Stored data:
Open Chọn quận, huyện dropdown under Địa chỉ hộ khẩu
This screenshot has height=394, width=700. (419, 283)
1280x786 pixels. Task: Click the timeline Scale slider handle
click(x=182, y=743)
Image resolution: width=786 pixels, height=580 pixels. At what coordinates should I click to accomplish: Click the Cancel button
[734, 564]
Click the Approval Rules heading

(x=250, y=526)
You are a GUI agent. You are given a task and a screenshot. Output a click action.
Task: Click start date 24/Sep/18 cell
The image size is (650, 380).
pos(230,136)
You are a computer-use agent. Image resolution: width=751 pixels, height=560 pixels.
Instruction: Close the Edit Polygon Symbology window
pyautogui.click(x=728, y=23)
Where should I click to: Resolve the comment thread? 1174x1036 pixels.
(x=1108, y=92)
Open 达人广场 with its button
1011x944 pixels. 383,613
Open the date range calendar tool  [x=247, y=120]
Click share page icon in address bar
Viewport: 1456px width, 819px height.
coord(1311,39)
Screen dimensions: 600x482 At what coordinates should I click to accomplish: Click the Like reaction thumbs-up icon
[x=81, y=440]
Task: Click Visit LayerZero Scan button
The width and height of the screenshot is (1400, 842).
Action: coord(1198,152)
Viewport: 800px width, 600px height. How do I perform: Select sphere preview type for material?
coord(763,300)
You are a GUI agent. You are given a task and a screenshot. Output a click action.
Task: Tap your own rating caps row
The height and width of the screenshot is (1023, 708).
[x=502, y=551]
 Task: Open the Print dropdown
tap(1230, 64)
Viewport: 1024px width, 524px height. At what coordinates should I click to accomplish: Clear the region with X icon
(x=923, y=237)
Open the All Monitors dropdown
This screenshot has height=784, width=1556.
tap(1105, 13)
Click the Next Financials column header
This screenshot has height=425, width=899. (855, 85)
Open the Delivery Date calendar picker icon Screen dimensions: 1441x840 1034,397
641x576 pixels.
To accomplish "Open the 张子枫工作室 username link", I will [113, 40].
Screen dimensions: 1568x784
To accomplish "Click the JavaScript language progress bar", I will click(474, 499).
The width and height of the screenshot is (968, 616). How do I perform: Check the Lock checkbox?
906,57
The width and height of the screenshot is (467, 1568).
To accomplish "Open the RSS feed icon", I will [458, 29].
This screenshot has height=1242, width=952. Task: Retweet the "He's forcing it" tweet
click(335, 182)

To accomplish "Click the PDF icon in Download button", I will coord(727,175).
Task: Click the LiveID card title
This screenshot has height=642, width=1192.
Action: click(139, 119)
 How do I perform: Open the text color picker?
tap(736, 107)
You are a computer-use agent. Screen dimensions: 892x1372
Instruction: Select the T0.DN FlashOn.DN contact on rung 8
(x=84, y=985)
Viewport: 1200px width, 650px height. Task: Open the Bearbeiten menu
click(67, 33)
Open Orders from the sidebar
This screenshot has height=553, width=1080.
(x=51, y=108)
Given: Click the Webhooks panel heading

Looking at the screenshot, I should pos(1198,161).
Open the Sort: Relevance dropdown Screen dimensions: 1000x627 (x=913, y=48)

## [YOUR GOAL]
Write out all of the data above again, line for line, with no changes.

## [FULL SOLUTION]
Open Chọn quận, huyện dropdown under Địa chỉ hộ khẩu
This screenshot has height=394, width=700. (419, 283)
1280x786 pixels. Task: Click the timeline Scale slider handle
click(x=182, y=743)
Image resolution: width=786 pixels, height=580 pixels. At what coordinates should I click to accomplish: Click the Cancel button
[734, 564]
Click the Approval Rules heading

(x=250, y=526)
You are a GUI agent. You are given a task and a screenshot. Output a click action.
Task: Click start date 24/Sep/18 cell
The image size is (650, 380).
pos(230,136)
You are a computer-use agent. Image resolution: width=751 pixels, height=560 pixels.
Instruction: Close the Edit Polygon Symbology window
pyautogui.click(x=728, y=23)
Where should I click to: Resolve the comment thread? 1174x1036 pixels.
(x=1108, y=92)
Open 达人广场 with its button
1011x944 pixels. 383,613
Open the date range calendar tool  [x=247, y=120]
Click share page icon in address bar
Viewport: 1456px width, 819px height.
coord(1311,39)
Screen dimensions: 600x482 At what coordinates should I click to accomplish: Click the Like reaction thumbs-up icon
[x=81, y=440]
Task: Click Visit LayerZero Scan button
The width and height of the screenshot is (1400, 842).
Action: coord(1198,152)
Viewport: 800px width, 600px height. How do I perform: Select sphere preview type for material?
coord(763,300)
You are a GUI agent. You are given a task and a screenshot. Output a click action.
Task: Tap your own rating caps row
The height and width of the screenshot is (1023, 708).
[x=502, y=551]
 Task: Open the Print dropdown
tap(1230, 64)
Viewport: 1024px width, 524px height. At what coordinates should I click to accomplish: Clear the region with X icon
(x=923, y=237)
Open the All Monitors dropdown
This screenshot has height=784, width=1556.
tap(1105, 13)
Click the Next Financials column header
This screenshot has height=425, width=899. (855, 85)
Open the Delivery Date calendar picker icon Screen dimensions: 1441x840 1034,397
641x576 pixels.
To accomplish "Open the 张子枫工作室 username link", I will [113, 40].
Screen dimensions: 1568x784
To accomplish "Click the JavaScript language progress bar", I will click(474, 499).
The width and height of the screenshot is (968, 616). How do I perform: Check the Lock checkbox?
906,57
The width and height of the screenshot is (467, 1568).
To accomplish "Open the RSS feed icon", I will [458, 29].
This screenshot has height=1242, width=952. Task: Retweet the "He's forcing it" tweet
click(335, 182)

To accomplish "Click the PDF icon in Download button", I will coord(727,175).
Task: Click the LiveID card title
This screenshot has height=642, width=1192.
Action: click(139, 119)
 How do I perform: Open the text color picker?
tap(736, 107)
You are a computer-use agent. Screen dimensions: 892x1372
Instruction: Select the T0.DN FlashOn.DN contact on rung 8
(x=84, y=985)
Viewport: 1200px width, 650px height. Task: Open the Bearbeiten menu
click(67, 33)
Open Orders from the sidebar
This screenshot has height=553, width=1080.
(x=51, y=108)
Given: Click the Webhooks panel heading

Looking at the screenshot, I should pos(1198,161).
Open the Sort: Relevance dropdown Screen dimensions: 1000x627 (x=913, y=48)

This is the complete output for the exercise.